Friday, 12 June 2015

IAPN Lobbyist: State Department "Blow Job"?


Washington 'backdoor'?
The International Association of Professional (sic) Numismatists' lobbyist 'excels itself this time in its paid lobbyist's attempt to throw mud at HR 1493 Protect and Preserve International Cultural Property Act ('State Department Funding Backdoor Lobbying Campaign in Favor of HR 1493?'). In it he publishes such choice comments as:
"a minority of well connected archaeologists have access to the corridors of power and I often wonder, who blows who"
It may come as a surprise to the semi-literate authors of such comments that the text of the document itself "to protect and preserve international cultural property at risk due to political instability, armed conflict, or natural or other disasters, and for other purposes" defines Cultural Property as including property covered under —
(A) the Hague Convention for the Protection of Cultural Property in the Event of Armed Conflict, concluded at The Hague on May 14, 1954 (Treaty Doc. 106–1(A));
(B) Article 1 of the Convention Concerning the Protection of the World’s Cultural and Natural Heritage, adopted by UNESCO on November 23, 1972 (commonly referred to as the “1972 Convention”); or
(C) Article 1 of the Convention on the Means of Prohibiting and Preventing the Illicit Import, Export, and Transfer of Ownership of Cultural Property, adopted by UNESCO on November 14, 1970 (commonly referred to as the “1970 UNESCO Convention”).

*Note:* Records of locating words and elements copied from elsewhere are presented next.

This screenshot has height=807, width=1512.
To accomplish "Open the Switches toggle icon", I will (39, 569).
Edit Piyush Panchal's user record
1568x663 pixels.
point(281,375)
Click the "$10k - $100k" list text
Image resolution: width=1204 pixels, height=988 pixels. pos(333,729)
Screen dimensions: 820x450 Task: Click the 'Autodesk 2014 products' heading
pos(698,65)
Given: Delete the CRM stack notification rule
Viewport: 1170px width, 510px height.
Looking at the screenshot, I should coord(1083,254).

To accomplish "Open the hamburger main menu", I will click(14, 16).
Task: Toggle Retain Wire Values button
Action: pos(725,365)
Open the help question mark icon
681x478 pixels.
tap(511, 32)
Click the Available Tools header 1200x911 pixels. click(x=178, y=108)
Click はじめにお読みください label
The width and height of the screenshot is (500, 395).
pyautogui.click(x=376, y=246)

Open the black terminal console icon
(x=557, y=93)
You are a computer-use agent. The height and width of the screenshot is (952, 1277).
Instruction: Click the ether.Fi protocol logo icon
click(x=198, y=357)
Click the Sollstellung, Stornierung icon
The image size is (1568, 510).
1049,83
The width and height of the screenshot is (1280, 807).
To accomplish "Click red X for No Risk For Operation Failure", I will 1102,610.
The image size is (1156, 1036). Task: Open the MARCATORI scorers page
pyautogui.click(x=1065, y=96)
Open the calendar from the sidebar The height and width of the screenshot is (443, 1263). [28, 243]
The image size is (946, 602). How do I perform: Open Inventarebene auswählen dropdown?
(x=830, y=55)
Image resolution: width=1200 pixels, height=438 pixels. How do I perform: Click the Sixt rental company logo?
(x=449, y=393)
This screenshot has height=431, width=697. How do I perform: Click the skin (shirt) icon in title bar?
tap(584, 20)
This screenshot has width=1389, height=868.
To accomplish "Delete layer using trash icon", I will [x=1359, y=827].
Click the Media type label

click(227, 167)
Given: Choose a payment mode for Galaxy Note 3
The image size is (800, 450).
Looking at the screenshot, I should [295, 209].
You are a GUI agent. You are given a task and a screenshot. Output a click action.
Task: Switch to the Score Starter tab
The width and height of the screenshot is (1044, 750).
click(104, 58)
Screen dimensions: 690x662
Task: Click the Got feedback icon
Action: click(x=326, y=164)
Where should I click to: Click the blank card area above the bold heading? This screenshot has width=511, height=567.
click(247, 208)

So, certainly not just that which would have suplicant "archaeologists" kneeling before officials in "corridors of power". These three international conventions cover a far wider range of the cultural heritage of humanity than just dugup antiquities. In any case, the very idea that officials in a civilised country would need some extraordinary persuasion, backdoor or otherwise, to actually take steps to help protect and preserve international cultural property at risk due to political instability, armed conflict, and natural disasters is something that probably would only occur to the lobbyists for the commercial trade in knocked off, dug up and ripped off fragments of the archaeological heritage. When will we see dealers associations like the IAPN take a less confrontational position in the heritage debate and show more concern for what dealers can do to make the exploitation of the heritage by their industry more sustainable and responsible? Certainly not while their public advocy is in the hands of the likes of Peter Tompa and his foul mouthed mates, hell-bent on disruption, espousing asocial attitudes and sniping.